For this service, individuals pay a fee to Canada Post to have their mail forwarded until they have had an opportunity to notify others of their change of address.
To subscribe, they sign a Change of Address Notification (COAN) form containing the following acknowledgement:
... I understand the information I provide will be used to deliver mail to my new address. I also agree Canada Post may supply this new address to mailers, provided they request it and already have my correct name(s) and old address.
By signing this statement, individuals asked Canada Post to perform the specific service they paid for - redirecting their mail to their new address. But they were also agreeing to something that they didn't specifically request - allowing Canada Post to sell their new address to mass mailers and direct-marketing companies - unless, as indicated on the back of the form, they wrote in and told the corporation not to do so within seven days.
Many individuals may have read this section, without realizing that "supply" meant sell and that "mailers" meant any mailers - primarily, companies that send junk mail.
I informed Canada Post of my concern that subscribers were not aware they were consenting to the provision of their information to mass mailers when they signed the COAN form. Canada Post argued that subscribers provided consent when they signed the form and that they could notify the corporation if they did not want their new address provided to all mailers. I pointed out that, to stop Canada Post from selling their information to mass mailers, subscribers would have to read the fine print on the front of the form that referred them to further details on the reverse side. The reverse side stated the following: "At no additional cost, Canada Post will help you advise businesses and other organizations of your new permanent address."
I disagreed with Canada Post's stance that it had obtained consent. Not only is the notion of "negative consent" insensitive to the privacy rights of Canadians, but Canada Post didn't really obtain proper consent at all. Under the Privacy Act, an organization does not have your consent if it has not told you what you are consenting to.
Informed consent was the real issue. Section 5(2) of the Act requires a Government institution to inform you of its purposes when it collects personal information from you. Was Canada Post informing those who subscribed to the NCOA service of its purposes, plainly and fully? Would reasonable persons, on reading the COAN form, conclude that they were giving consent for the sale of their personal information to mass mailers and direct marketers— I was quite sure they would not. In matters involving consent, the reasonable expectations of the individual are also relevant.

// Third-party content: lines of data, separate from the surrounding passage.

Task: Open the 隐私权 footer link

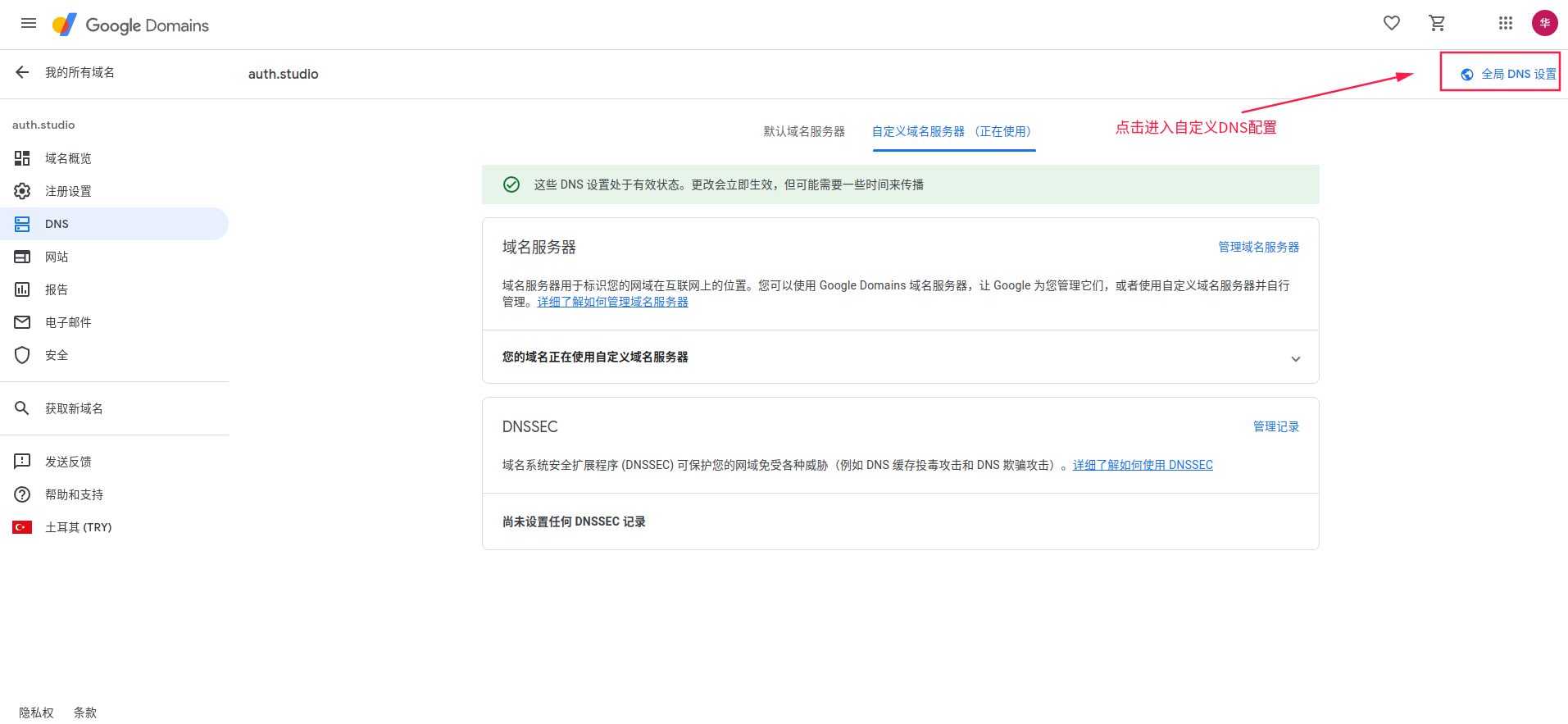Action: click(x=36, y=713)
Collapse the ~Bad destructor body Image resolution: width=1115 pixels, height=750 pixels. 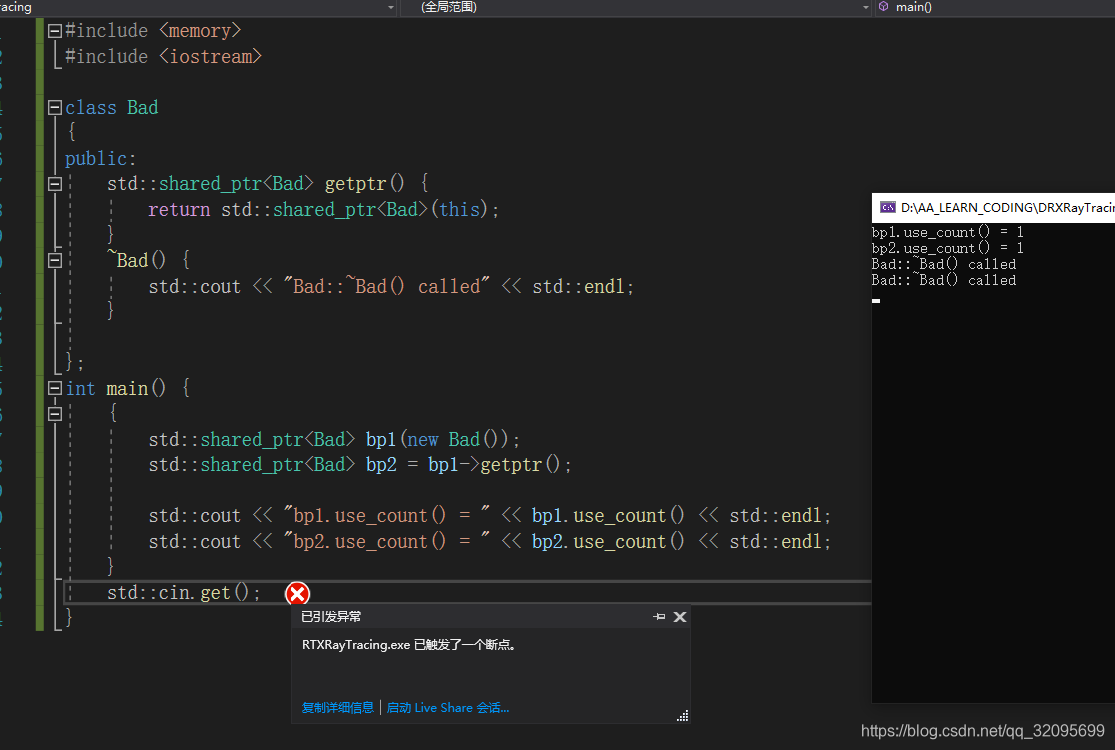(x=54, y=260)
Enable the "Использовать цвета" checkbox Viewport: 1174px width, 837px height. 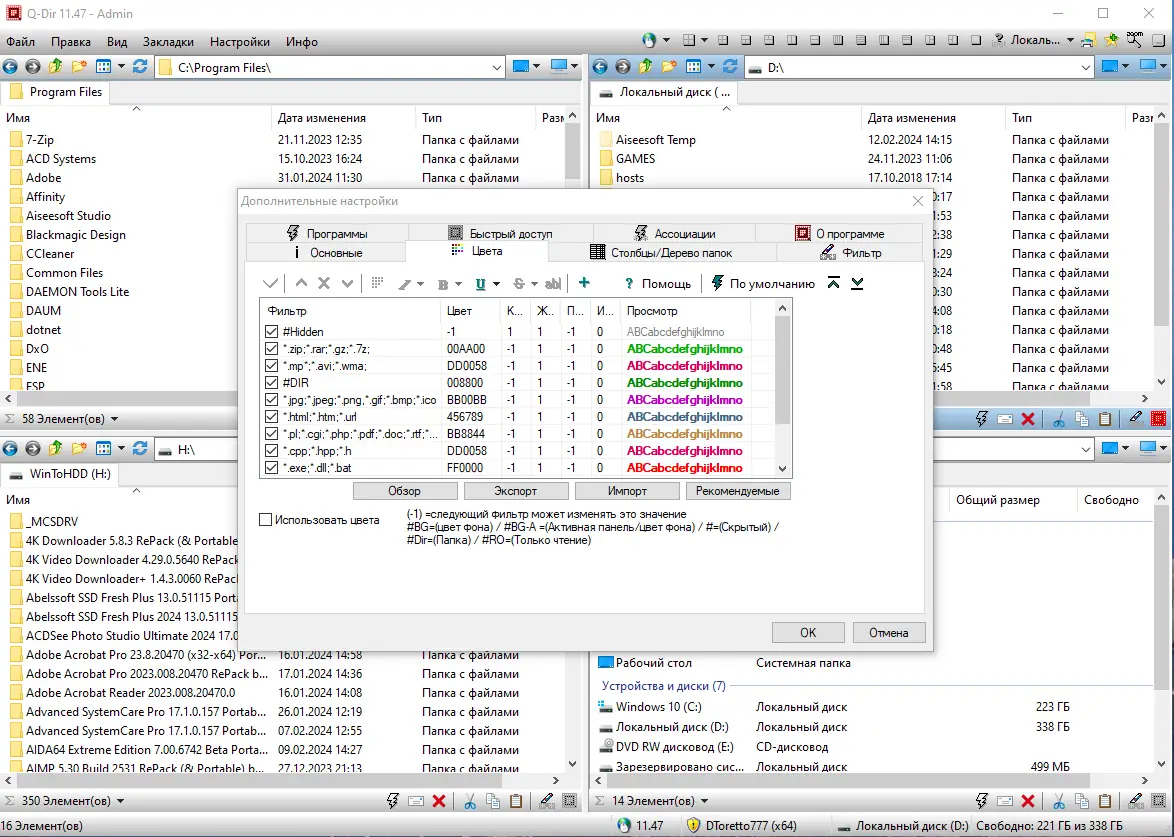point(266,520)
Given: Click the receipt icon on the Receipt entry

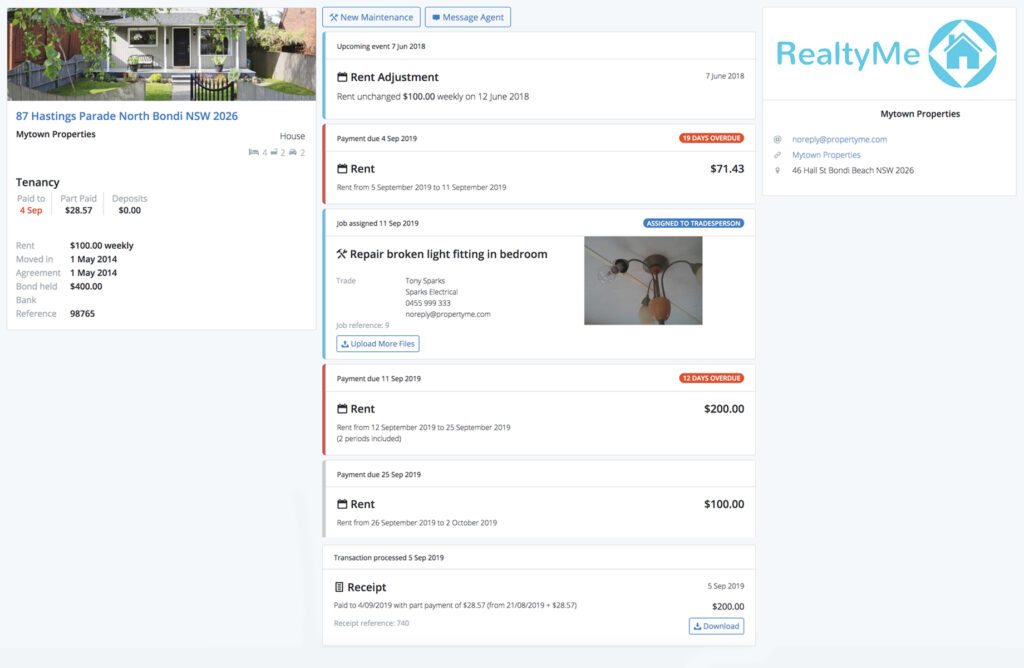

Canada Post initially agreed to adopt some of my recommendations to make the NCOA service more transparent and sensitive to privacy rights. It agreed to replace the word "acknowledgment" with "authorization" on the front of the COAN form and to add the phrase "including direct mailers" in the statement. But Canada Post was reluctant to accept my main recommendation: to give subscribers to the service a positive choice in the matter by adding an opt-in box on the front of the form. It believed that such an addition risked undermining the NCOA service and would lead to frustration and inconvenience for its customers.
I convinced Canada Post otherwise. I argued that Canada Post would benefit from such an addition, since its customers would appreciate that the corporation was doing everything in its power to maintain their privacy, and that customers would also benefit. Customers who want to receive mail from mass mailers can clearly indicate their choice, while those who don't want the junk mail will also have a choice in the matter. But the customer would have the choice, not Canada Post.
Canada Post finally agreed to add an opt-in box on its COAN form.